Bowers’ new works in acrylic on cardboard combine illustrations of real people in fantastic floral compositions based on her photos of California plants native to the region where she lives and works. The scale shifts create narratives that subtly question our assumptions of what is “natural” and honor the pleasure of the bodies we live in. The artist thinks of these works as metaphoric, orgasmic celebrations of femme identity.
The exuberant tone which fills the main gallery is contrasted by the harsh reality displayed in an installation at the gallery’s Cortlandt Alley entrance. Binders for each of the fifty States contain legislation introduced since 2021 that represent the continuing escalation of attacks on trans lives. Totaling over 1000 bills thus far, in addition to over 60 nationally introduced bills, they function as an urgent reminder of the bravery of these youths, to seek self-determination, community, and acceptance in a moment in which their own survival is at stake.

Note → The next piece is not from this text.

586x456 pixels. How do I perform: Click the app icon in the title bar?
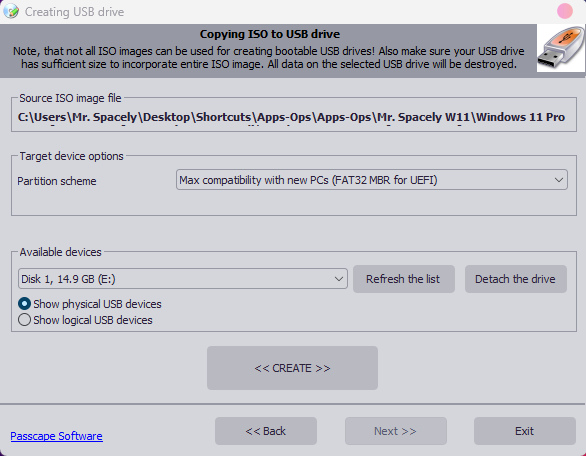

Since the 1990s, Andrea Bowers has combined artistic practice with advocacy, in a body of work that spans drawing, performance, installation, sculpture, and video. Functioning as a chronicler of contemporary political history, as well as a participant, and witness, Bowers takes an intersectional approach, developing her projects alongside activists, and employs craft, her own labor, and aesthetics to both honor and show respect to the issues and people presented. From 2021 to 2022, an extensive survey exhibition of Bowers’ work was presented at the Museum of Contemporary Art, Chicago, which traveled to the Hammer Museum, Los Angeles. Recent solo exhibitions include: Moving in Space without Asking Permission, Fondazione Furla and GAM – Galleria d’Arte Moderna, Milan, Italy, 2022, Grief and Hope, Abteiberg Museum, Mönchengladbach, Germany, 2020, Light and Gravity, Weserburg Museum, Bremen, Germany, 2019, Climate Change is Real, Yerba Buena Center for the Arts, San Francisco, 2019, Hammer Projects: Andrea Bowers, Hammer Museum, Los Angeles, 2017, Womxn Workers of the World Unite!, Contemporary Arts Center, Cincinnati, 2017, #sweetjane, Pomona and Pitzer College Museum of Art, Claremont, 2014, and The Weight of Relevance, Wiener Secession, Vienna, traveled to The Power Plant, Toronto, 2007, among others. Bowers’ work is held in the permanent collections of The Hammer Museum of Art, Los Angeles, MoMA, New York, The Whitney Museum of American Art, New York, The Hirshhorn Museum and Sculpture Garden, Washington DC, The Museum of Contemporary Art, Los Angeles, Tate Modern, London and Museum Abteiberg, Moenchengladbach, Germany, among others.